What is required:
From the first line of the data below, copy each line up to the one containing "Task: Click the Vboot.fex file icon", and include that line too.

Records provided:
━━━━━━━━━━━━━━━━━━━━
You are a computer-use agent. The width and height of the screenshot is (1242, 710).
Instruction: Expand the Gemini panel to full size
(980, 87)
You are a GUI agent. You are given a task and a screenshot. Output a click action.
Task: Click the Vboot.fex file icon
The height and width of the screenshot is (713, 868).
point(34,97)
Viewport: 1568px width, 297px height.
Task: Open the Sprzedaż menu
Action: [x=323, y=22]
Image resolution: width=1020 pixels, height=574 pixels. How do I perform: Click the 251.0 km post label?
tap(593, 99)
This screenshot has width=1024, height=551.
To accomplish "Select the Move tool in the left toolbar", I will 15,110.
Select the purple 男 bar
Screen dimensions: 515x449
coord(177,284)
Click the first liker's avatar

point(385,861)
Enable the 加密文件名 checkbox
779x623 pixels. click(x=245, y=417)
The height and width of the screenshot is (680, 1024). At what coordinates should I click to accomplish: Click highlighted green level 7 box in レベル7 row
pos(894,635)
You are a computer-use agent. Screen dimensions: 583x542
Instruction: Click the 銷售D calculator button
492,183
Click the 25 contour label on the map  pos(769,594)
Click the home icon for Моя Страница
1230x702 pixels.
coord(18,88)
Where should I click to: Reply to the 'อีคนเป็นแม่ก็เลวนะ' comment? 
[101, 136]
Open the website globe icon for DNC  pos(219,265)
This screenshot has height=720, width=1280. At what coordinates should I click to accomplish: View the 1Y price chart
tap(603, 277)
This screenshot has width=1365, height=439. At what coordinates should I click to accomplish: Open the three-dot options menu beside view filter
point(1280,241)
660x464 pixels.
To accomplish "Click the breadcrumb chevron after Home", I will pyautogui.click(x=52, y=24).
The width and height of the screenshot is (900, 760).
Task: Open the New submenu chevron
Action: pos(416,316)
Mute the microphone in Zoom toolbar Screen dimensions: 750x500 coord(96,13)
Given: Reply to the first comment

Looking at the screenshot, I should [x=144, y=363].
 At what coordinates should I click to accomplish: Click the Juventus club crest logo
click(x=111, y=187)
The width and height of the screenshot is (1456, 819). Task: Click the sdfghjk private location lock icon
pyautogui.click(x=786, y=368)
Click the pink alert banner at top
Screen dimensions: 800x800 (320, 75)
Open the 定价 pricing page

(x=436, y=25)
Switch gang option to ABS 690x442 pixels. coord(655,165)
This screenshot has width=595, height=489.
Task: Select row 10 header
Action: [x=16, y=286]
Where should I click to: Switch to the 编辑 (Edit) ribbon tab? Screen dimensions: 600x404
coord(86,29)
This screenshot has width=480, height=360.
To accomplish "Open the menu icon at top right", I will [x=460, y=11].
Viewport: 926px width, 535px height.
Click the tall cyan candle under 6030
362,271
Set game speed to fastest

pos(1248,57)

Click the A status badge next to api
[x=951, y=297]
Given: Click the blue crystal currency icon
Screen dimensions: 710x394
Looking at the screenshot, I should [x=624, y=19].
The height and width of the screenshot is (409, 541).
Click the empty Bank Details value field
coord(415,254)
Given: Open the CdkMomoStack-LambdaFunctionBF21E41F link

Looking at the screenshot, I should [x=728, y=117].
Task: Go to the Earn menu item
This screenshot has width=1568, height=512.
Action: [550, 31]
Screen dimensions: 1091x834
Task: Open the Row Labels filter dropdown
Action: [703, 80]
━━━━━━━━━━━━━━━━━━━━
Answer for the task:
You are a computer-use agent. The width and height of the screenshot is (1242, 710).
Instruction: Expand the Gemini panel to full size
(980, 87)
You are a GUI agent. You are given a task and a screenshot. Output a click action.
Task: Click the Vboot.fex file icon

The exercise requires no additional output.